Taking Storm-Proofing Into Your Own Hands

Steps Before and After a Storm

Insurance companies encourage you to take precautions and be ready to take action following a major storm. Your safety and swift recovery are the top priorities for both you and your insurance company. Here are some tips to help you stay safe and return to regular daily life after a catastrophic event.

What should I do before a disaster strikes?

  • Call or visit your insurance agent prior to a storm to discuss your policy.
  • Keep the name, address, insurance policy and claims reporting telephone number of your insurer and agent in a safe and easily accessible place.
  • Take inventory of your household items, especially valuables. Photograph and videotape items for verification and keep in a safe place such as a safety deposit box, and/or send copies of records to a trusted relative or friend who lives another state.
  • Read your insurance policy and know what YOUR responsibilities are. Know what is and isn't covered, such as flooding, and know your general/specific policy limits and deductibles.

A storm has hit and my house is damaged. Now what?

  • Find out the time limit on filing claims and notify your insurance agent in writing of the damage as soon as possible.
  • If there are holes in your roof or your windows are broken, be sure to cover them as quickly as possible so that wind and rain do not cause further damage.
  • Save receipts of what you spend and submit them to your insurance company for reimbursement.
  • Don't throw away any damaged items until an adjuster visits your home.
  • Photograph or videotape the damage for your records and the insurance company. Make a copy of your home inventory for your adjuster.

What kind of questions do I ask my insurance company?

  • Does my claim exceed my deductible? Make sure you know the amount of your deductible. In many coastal areas, deductibles may range from 1 to 5 percent of your home's value.
  • Will I need to obtain estimates for repairs or replacements? Before an estimate can be reimbursed, some companies may require an estimate to be approved first.
  • How much insurance is enough? Check if your policy pays replacement cost or actual cash value for a covered loss. If you have increased the value of your property, be sure to increase the protection for your property.
  • Does my policy provide reimbursement for additional living expenses when a property is determined to be uninhabitable due to damage? If you must evacuate the area, notify your insurance company and verify your insurance policy for coverage for temporary lodging. This provision helps pay for living expenses, restaurant food, overnight parking, and laundry services.

What should my insurance company be doing?
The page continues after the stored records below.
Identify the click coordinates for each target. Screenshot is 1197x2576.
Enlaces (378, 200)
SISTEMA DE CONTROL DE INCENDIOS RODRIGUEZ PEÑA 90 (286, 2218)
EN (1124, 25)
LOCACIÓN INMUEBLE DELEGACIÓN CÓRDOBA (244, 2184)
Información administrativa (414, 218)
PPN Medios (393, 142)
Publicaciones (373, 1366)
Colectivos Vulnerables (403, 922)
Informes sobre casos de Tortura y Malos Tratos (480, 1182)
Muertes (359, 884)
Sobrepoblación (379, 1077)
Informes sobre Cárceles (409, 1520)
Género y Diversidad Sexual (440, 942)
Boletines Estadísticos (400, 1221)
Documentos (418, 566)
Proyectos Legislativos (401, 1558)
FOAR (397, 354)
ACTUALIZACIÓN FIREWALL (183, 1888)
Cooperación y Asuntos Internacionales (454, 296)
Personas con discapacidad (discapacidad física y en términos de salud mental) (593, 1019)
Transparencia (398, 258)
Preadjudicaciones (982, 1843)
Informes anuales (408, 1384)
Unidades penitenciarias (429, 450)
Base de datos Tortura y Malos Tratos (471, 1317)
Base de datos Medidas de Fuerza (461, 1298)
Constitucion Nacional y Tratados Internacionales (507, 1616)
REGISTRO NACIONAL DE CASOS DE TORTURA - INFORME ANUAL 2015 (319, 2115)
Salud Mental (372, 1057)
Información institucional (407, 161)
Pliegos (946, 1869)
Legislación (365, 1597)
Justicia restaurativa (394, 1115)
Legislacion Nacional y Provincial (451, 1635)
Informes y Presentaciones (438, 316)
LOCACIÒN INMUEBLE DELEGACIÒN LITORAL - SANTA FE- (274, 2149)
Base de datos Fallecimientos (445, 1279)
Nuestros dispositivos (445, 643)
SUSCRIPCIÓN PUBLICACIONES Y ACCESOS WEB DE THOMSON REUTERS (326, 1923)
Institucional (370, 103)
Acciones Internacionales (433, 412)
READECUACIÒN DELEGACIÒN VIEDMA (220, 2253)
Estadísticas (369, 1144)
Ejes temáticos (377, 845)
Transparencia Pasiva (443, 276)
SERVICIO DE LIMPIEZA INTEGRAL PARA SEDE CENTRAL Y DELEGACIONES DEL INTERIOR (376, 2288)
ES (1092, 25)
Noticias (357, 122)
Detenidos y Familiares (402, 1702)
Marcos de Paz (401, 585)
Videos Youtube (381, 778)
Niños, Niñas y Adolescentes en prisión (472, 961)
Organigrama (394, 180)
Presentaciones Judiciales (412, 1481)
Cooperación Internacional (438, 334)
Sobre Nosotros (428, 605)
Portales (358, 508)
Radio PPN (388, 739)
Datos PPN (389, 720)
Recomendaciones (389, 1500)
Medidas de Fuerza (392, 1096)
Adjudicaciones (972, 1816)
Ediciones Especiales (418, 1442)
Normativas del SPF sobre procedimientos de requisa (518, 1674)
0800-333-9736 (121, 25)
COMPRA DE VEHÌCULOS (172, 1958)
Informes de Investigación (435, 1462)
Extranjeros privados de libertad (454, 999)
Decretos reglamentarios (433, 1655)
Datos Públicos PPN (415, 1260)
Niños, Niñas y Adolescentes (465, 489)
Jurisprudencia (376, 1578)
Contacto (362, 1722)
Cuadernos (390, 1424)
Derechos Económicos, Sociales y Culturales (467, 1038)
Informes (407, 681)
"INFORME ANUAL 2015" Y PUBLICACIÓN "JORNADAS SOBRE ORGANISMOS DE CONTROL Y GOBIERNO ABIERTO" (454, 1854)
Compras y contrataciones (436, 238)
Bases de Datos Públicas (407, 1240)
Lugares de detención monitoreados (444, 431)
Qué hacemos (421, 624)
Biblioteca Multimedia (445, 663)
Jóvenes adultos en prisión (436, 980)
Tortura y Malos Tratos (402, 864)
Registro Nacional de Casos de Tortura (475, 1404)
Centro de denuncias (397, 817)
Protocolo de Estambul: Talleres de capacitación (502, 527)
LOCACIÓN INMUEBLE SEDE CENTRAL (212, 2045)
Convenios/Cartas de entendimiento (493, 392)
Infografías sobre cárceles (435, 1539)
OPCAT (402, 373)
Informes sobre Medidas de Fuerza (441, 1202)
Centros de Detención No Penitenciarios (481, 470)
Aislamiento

  • Once you have made a claim, the company will send you the necessary claim forms. Properly fill the forms out to avoid delays.
  • Your company will send out an adjuster to inspect your home. Make a list of structural damage to your home that you would like to show the adjuster.
  • Once you and your insurance company agree on the terms of your settlement, state laws require that your payment is sent promptly.
  • Damage to trees, shrubs and other plants during a hurricane or windstorm are not covered under a standard homeowners policy. However, insurance may pay to remove the debris from a fallen tree if it caused damage to a structure covered by insurance.